Os palestinos também foram abandonados por suas lideranças. O Fatah – impopular, acusado de corrupção e de manter relações estratégicas com Israel – é desprezado pela população local. Não por acaso, sua cúpula sequer ousa convocar eleições. Sabe que será arrasada nas urnas.
Autoridade de fato em Gaza, o Hamas também rifou sua população ao cometer atos terroristas que, certamente, teriam uma resposta por parte de Israel.
A onda de choques que aquelas cenas geraram foram ilustrativas do abandono vivido por milhões de palestinos.
Na Jordânia, o governo foi obrigado a costurar um comunicado público repleto de ambiguidades após os ataques de sete de outubro. Afinal, mantém desde 1993 um acordo de paz com Israel e, por anos, uma relação das mais tensas e problemáticas com o Hamas.
Os governos do Bahrain, Emirados Árabes e Marrocos – que nos últimos anos se aproximaram de Israel – também passaram a semana se equilibrando para não romper com Tel Aviv e, ao mesmo tempo, criar um sentimento entre suas respectivas populações de que continuam ao lado do povo palestino.
Sauditas e o governo do Catar proliferam anúncios de apoio. Mas destinam para a saúde e escolas de Gaza menos que o valor pago aos salários de Cristiano Ronaldo ou Neymar, ou para a construção da ala VIP de um de seus estádios da Copa de 2022.
Hoje, os palestinos sabem que o cenário dos anos 50 e 60 de apoio irrestrito do mundo árabe a sua causa já não existe. Naquele momento, no auge do nacionalismo árabe, não eram poucos os líderes que usavam a luta daquele povo para ganhar apoio doméstico entre sua opinião pública e construir suas legitimidades.
O fato de o mundo acompanhar as mortes sendo transmitidas ao vivo, em Gaza, é o sintoma desse abandono. Um sentimento que, caminhando pelas cidades palestinas, logo entendi que era recorrente.
Há poucos anos, percorrendo a Cisjordânia, eu usava cada parada nos vilarejos para perguntar aos jovens locais o que achavam do muro que Israel havia construído para separar os dois territórios. Um monumento ao Apartheid, em pleno século 21.
Notei que ninguém se atrevia a falar do assunto. Até que, certo dia, fui surpreendido por um homem que me pediu para deixar de tocar no tema. O motivo: aquele era o muro da vergonha, também para os palestinos.

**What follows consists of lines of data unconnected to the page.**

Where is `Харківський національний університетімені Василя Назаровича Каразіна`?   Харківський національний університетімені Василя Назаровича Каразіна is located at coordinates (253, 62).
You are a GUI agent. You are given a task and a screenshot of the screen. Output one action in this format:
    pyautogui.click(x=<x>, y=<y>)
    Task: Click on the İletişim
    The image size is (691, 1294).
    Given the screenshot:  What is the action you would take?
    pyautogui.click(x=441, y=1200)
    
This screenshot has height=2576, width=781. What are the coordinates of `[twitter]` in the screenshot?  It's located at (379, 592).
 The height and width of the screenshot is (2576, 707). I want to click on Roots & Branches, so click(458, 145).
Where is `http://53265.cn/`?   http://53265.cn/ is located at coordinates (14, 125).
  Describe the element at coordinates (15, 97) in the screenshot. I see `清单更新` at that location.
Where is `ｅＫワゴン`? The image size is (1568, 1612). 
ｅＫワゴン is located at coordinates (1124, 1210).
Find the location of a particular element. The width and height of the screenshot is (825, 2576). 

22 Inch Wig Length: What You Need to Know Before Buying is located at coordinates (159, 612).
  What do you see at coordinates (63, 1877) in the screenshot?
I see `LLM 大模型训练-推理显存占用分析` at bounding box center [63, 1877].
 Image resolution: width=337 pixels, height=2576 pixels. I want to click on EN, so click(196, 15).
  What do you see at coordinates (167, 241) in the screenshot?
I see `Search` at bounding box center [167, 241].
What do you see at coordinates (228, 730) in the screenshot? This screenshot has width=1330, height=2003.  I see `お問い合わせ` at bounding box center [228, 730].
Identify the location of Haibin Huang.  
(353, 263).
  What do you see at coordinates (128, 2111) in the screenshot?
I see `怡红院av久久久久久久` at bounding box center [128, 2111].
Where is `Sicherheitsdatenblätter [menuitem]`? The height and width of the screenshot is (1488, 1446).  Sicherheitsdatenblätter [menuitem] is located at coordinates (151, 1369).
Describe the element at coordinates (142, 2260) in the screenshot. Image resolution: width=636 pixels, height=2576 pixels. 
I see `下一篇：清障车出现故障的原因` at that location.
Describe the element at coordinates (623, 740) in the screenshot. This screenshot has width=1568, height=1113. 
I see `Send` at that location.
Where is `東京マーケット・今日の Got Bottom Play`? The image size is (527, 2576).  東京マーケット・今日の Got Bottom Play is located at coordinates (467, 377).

Sem emprego, sem futuro, sem serem informados sobre o que a construção significava e sem destino, aqueles jovens aceitaram contratos como operários de empresas israelenses que venceram a licitação para construir o muro.
Abandonados pela comunidade internacional e por seus próprios líderes, aqueles palestinos ergueram sua própria prisão.